Welcome to my data engineering project where I use the Lichess API to analyze chess games played on their platform. Chess has seen a historic rise in popularity in recent years due to the ease and accessibility of quick online games that allow players to play with opponents from all around the world. One of the most popular forms of online chess is blitz and bullet chess, where games are played with time limits of 3 minutes or less.
Lichess, a non-profit and open-source online chess platform, has quickly become a favorite among chess enthusiasts due to its commitment to fairness, openness, and transparency. As an open-source platform, Lichess provides an API that allows developers to access a wealth of data about the games played on their platform.
In this Data Engineering project, I will use the Lichess API to collect, transform, and visualize data on chess games played on the platform. By analyzing this data, I hope to gain insights into the openings used by top players, as well as identify trends and patterns in the game that could be useful in improving player performance.
When it comes to getting data from the Lichess API, it's crucial to keep in mind the limitations that come with it. These include:
- A throttling limit of only 20 games per second for game data retrieval.
- Only one request can be made at a time, with a 1-minute timeout if this limit is exceeded.
- Computer evaluation data is only accessible if the game has been previously requested to "Run Computer Analysis".
By being aware of these limitations, we can better design our data ingestion process to work within these constraints and avoid running into issues with API usage.
In the ingestion phase of the project, I've set up a Python script that fetches data from the Lichess API, specifically focusing on bullet, blitz, and ultrabullet games of user 'penguingim1'. The script operates in 21-second intervals (to comply with rate limits) for a duration of 10 minutes. This collected data is loaded into a Kafka topic, which is then transferred into Snowflake via a Confluent connector, setting the stage for dbt modeling and analysis.
The infrastructure/producer
folder holds the code for the customer Kafka producer I created for data ingestion.
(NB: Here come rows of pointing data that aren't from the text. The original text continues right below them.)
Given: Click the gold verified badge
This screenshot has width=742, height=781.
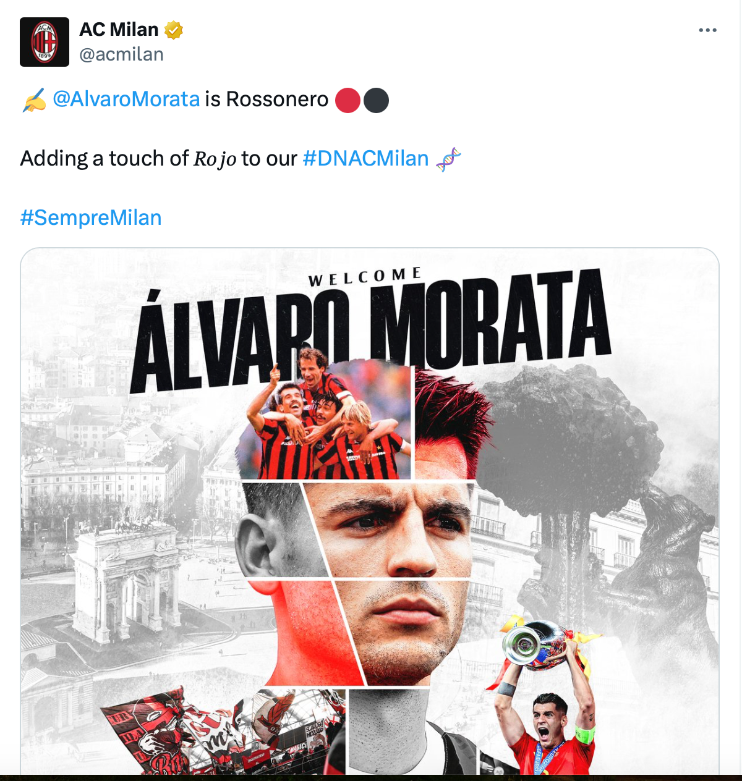Looking at the screenshot, I should point(173,30).
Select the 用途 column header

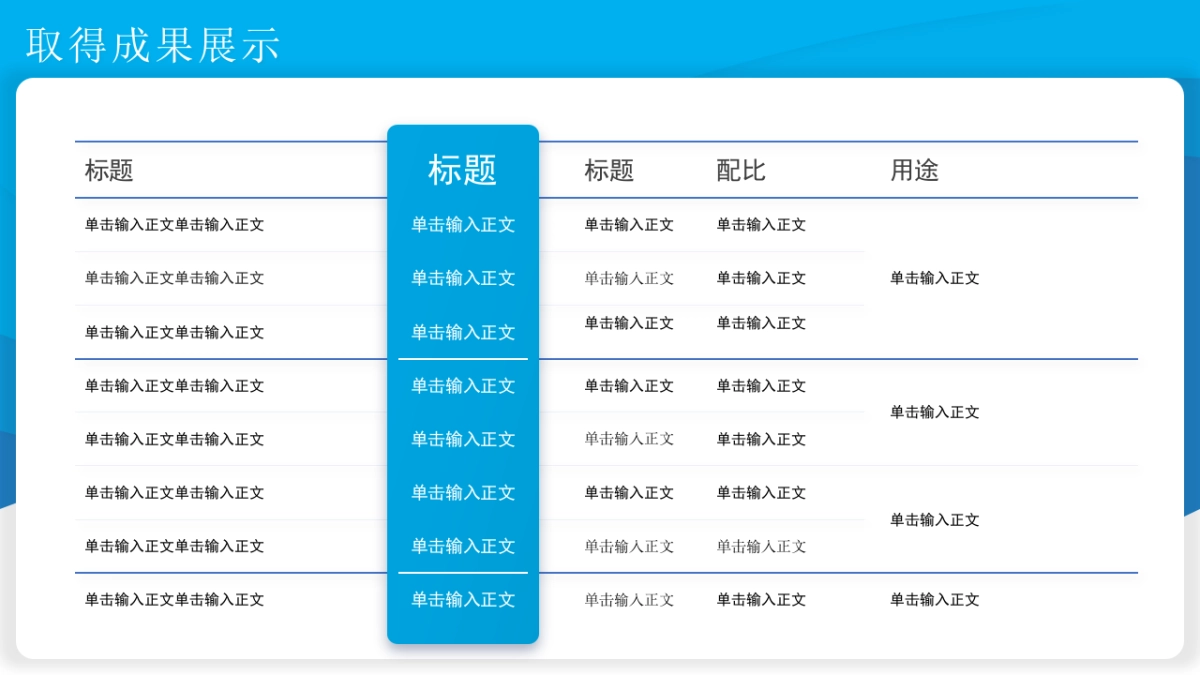tap(917, 170)
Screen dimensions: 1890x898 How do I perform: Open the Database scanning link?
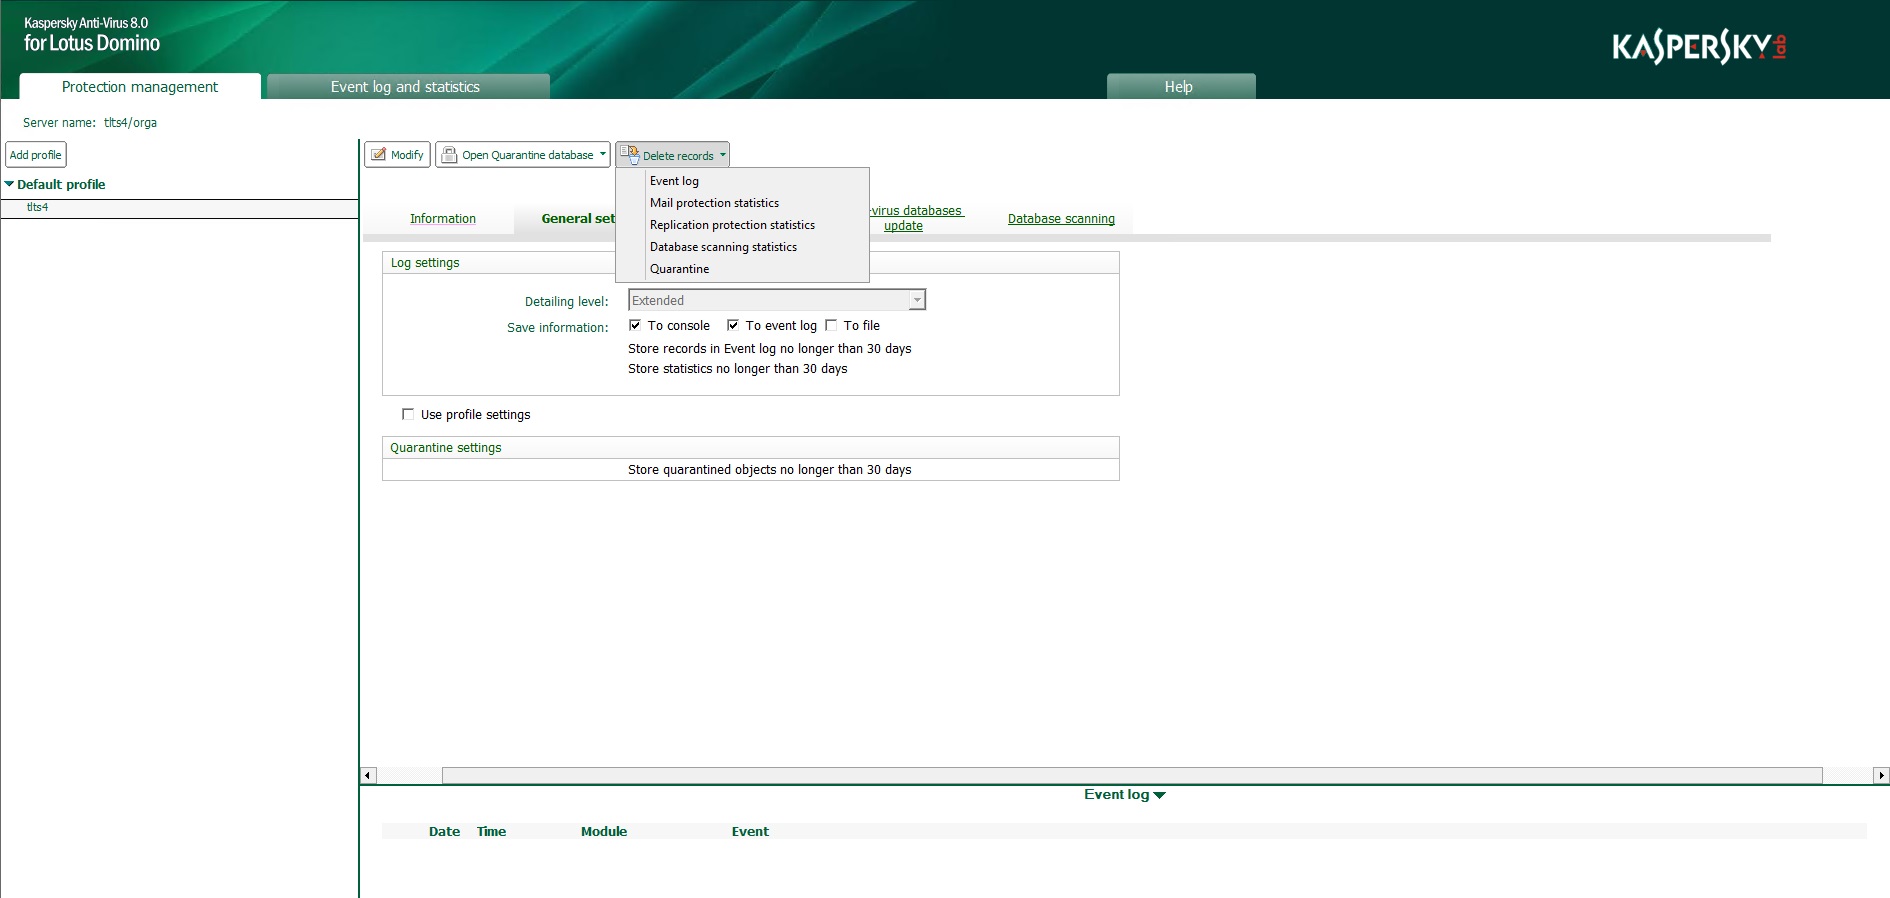tap(1061, 219)
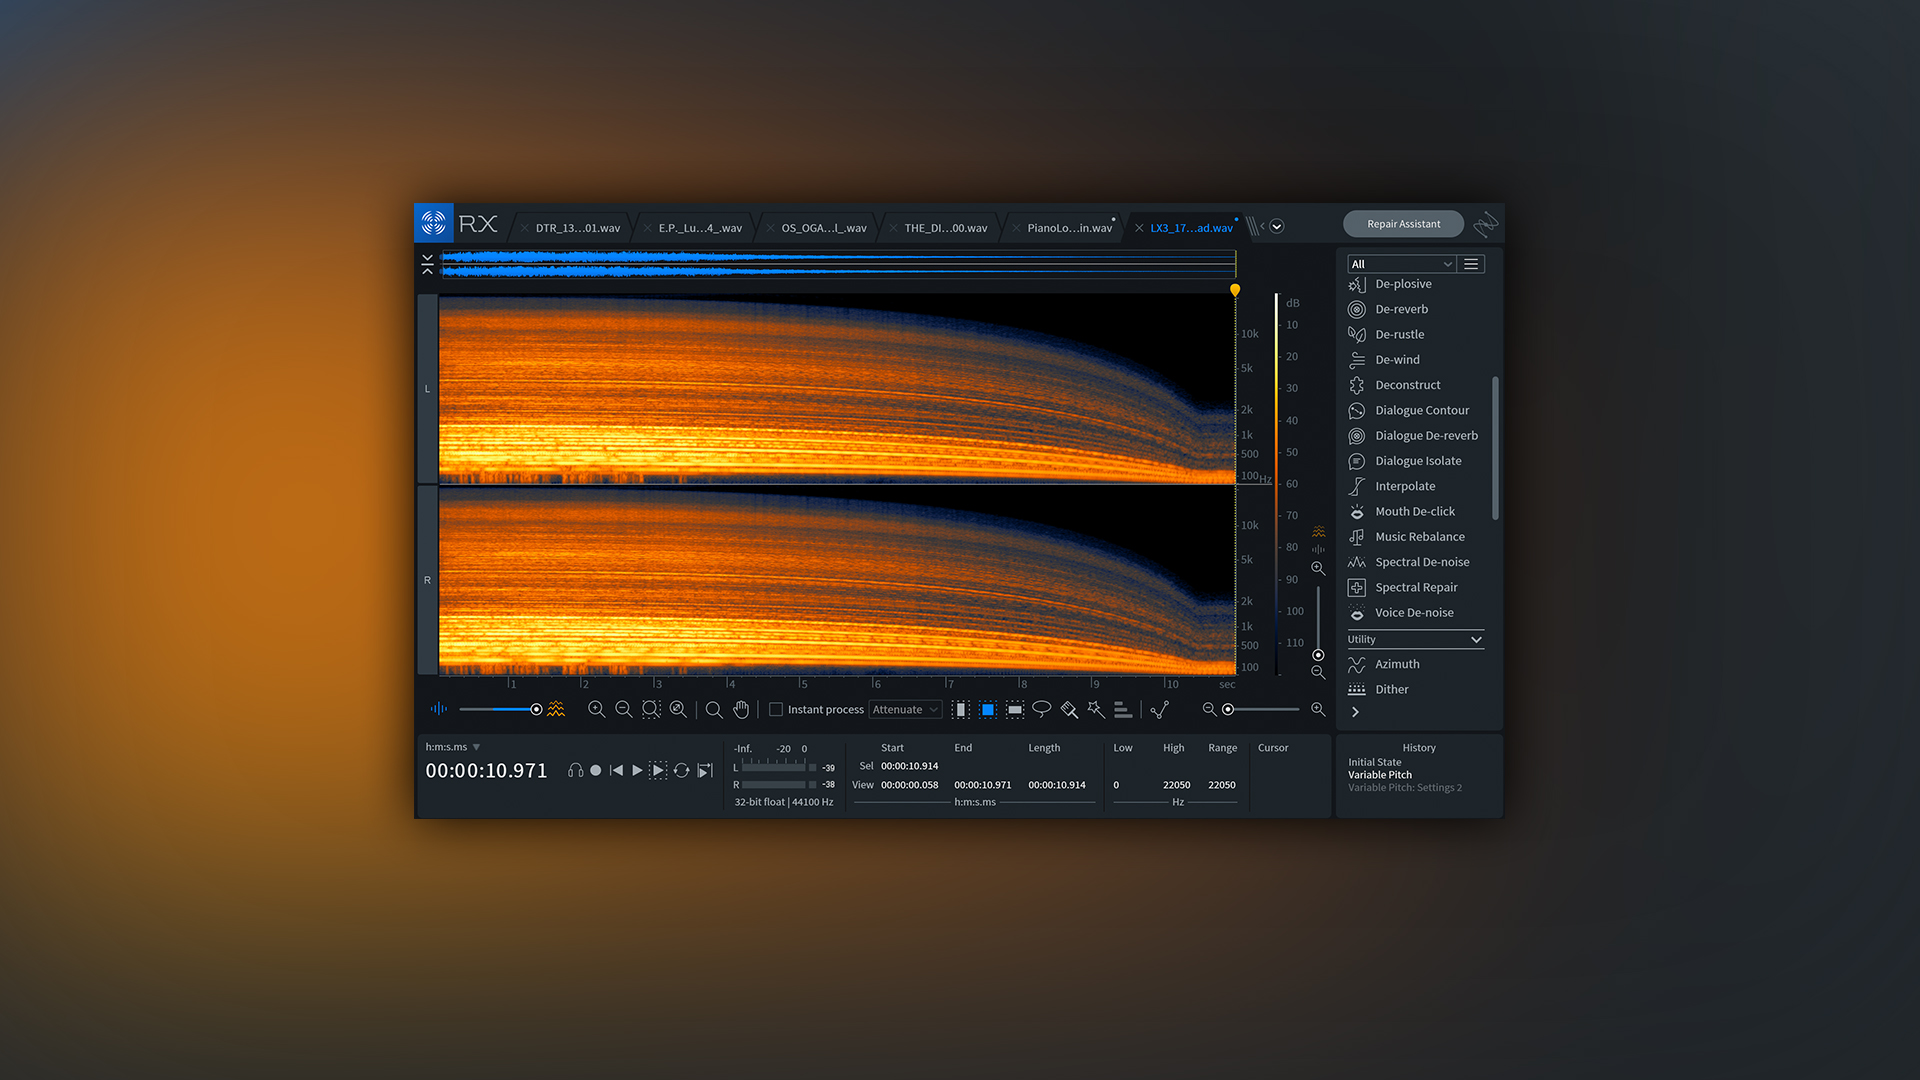Open the Azimuth utility
The width and height of the screenshot is (1920, 1080).
coord(1396,663)
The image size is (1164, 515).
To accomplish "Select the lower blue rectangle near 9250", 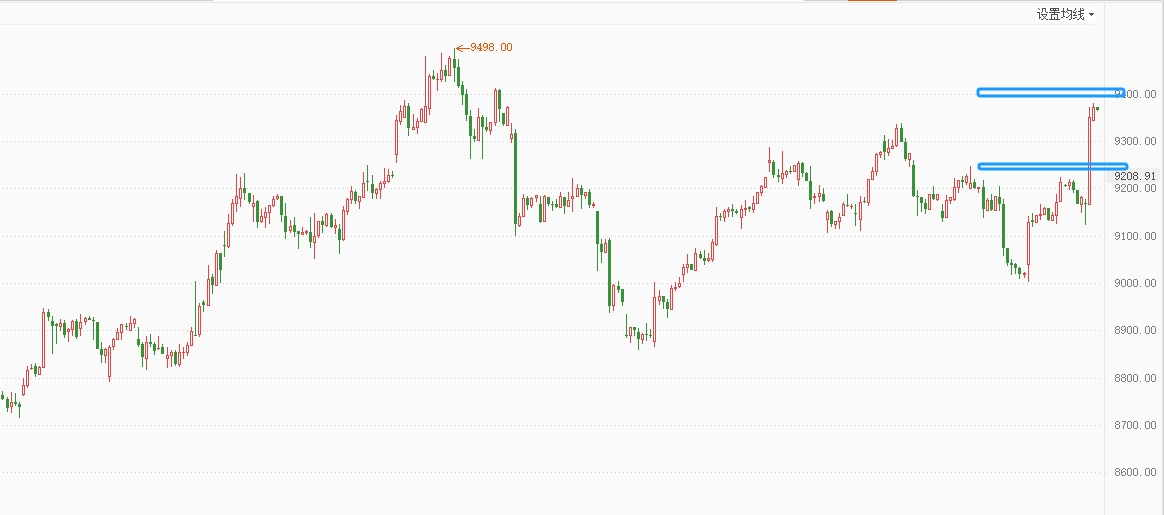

This includes the Dockerfile that I use to host the producer apart from my dbt project on AWS.
The warehouse/snowflake
folder holds the full dbt project which is also dockerized for AWS.
Before creating a dashboard ask yourself a few questions:
- What is the primary focus?
- What type of decisions will be made based on the data?
- How detailed does your dashboard need to be?
The primary focus of this particular dashboard is to help the viwer choose new Chess Openings to try out based on what the selected talented player uses.
The completed visualization includes a few graphs:
- Win percentage by chess opening, sorted by play count (Table)
- Chess rating over time
- Win Rate by day
- Top 10 Chess Openings play rate